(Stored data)
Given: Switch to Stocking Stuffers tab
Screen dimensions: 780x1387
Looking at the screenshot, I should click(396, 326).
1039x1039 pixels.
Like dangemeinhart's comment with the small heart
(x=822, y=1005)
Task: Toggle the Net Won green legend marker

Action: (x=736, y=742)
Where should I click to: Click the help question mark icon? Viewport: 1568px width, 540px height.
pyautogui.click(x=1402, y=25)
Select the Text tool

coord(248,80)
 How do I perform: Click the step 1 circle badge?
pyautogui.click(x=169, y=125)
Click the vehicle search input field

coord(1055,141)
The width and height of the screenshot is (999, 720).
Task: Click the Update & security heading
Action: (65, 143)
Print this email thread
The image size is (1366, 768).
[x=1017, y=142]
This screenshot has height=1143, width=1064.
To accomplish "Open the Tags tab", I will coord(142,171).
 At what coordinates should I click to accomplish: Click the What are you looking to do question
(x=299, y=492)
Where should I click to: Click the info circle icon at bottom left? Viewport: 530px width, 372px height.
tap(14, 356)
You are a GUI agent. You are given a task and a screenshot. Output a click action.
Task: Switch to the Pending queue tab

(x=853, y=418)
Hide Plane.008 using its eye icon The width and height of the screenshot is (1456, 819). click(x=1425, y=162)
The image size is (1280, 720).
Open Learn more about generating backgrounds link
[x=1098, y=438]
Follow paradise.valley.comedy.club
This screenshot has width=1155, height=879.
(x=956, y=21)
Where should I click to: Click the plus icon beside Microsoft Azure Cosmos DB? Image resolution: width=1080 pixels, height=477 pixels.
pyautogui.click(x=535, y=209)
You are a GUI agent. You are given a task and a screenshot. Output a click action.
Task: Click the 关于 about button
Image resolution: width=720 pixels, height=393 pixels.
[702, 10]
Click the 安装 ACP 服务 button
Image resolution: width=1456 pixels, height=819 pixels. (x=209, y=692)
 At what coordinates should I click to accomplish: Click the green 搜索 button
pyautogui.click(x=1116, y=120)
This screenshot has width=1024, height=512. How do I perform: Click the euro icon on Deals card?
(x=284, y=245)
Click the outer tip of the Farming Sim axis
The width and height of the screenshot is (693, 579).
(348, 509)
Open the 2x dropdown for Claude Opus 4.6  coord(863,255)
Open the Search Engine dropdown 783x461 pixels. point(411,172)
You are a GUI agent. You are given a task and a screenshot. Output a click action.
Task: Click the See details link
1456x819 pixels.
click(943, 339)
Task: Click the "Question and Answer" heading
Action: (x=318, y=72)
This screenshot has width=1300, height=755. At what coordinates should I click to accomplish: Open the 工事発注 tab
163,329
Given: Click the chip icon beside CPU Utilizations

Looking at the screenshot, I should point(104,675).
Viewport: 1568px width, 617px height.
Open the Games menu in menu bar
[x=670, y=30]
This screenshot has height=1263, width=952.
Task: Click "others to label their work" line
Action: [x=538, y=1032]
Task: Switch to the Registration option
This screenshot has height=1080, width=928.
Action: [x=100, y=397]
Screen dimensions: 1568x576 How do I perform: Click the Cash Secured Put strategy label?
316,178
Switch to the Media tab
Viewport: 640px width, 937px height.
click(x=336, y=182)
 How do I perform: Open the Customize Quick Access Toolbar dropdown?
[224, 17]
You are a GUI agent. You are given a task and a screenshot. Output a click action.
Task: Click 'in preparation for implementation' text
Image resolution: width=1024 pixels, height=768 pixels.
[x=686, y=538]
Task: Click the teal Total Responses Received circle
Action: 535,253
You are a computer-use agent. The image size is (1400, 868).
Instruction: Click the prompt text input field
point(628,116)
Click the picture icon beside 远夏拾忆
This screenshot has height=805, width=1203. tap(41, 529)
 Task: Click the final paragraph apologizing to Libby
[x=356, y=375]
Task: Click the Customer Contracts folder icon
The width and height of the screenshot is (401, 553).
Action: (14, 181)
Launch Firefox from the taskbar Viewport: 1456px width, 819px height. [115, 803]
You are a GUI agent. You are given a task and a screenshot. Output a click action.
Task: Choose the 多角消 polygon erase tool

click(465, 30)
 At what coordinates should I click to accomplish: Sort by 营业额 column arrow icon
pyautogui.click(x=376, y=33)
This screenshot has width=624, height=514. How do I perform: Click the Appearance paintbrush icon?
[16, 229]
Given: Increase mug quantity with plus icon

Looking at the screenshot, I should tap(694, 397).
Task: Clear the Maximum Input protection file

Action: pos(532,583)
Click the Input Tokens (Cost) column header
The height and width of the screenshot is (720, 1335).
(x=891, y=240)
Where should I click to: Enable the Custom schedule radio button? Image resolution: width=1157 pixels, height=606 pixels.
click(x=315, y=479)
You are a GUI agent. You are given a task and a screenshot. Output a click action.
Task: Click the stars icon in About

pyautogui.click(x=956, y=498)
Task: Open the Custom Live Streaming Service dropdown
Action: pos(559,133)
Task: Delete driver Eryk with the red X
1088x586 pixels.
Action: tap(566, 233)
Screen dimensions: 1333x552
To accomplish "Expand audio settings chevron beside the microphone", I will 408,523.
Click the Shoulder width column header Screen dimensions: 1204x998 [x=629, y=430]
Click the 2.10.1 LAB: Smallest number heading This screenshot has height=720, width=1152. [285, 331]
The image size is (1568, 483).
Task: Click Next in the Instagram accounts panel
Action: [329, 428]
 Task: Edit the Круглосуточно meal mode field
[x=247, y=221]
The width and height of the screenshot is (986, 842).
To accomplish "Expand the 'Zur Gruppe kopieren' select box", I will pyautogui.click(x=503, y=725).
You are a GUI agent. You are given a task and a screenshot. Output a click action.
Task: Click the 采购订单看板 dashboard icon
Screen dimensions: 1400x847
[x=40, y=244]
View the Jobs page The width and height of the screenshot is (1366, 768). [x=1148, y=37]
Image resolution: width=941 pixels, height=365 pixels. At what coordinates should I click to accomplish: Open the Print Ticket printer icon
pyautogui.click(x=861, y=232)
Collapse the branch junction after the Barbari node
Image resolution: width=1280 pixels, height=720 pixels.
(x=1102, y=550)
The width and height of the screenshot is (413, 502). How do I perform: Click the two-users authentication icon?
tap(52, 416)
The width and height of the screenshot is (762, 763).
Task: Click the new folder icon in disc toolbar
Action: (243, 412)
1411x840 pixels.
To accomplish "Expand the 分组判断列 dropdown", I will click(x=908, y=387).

- _Exercise requirements_: Extract each line of the items above that contains the word "what". Treat uppercase and lowercase as different.

- _Final result_:
 At what coordinates should I click to accomplish: Click the What are you looking to do question
 At what coordinates should I click to accomplish: Click the green 搜索 button
This screenshot has width=1300, height=755. At what coordinates should I click to accomplish: Open the 工事発注 tab
 At what coordinates should I click to accomplish: Sort by 营业额 column arrow icon
Image resolution: width=941 pixels, height=365 pixels. At what coordinates should I click to accomplish: Open the Print Ticket printer icon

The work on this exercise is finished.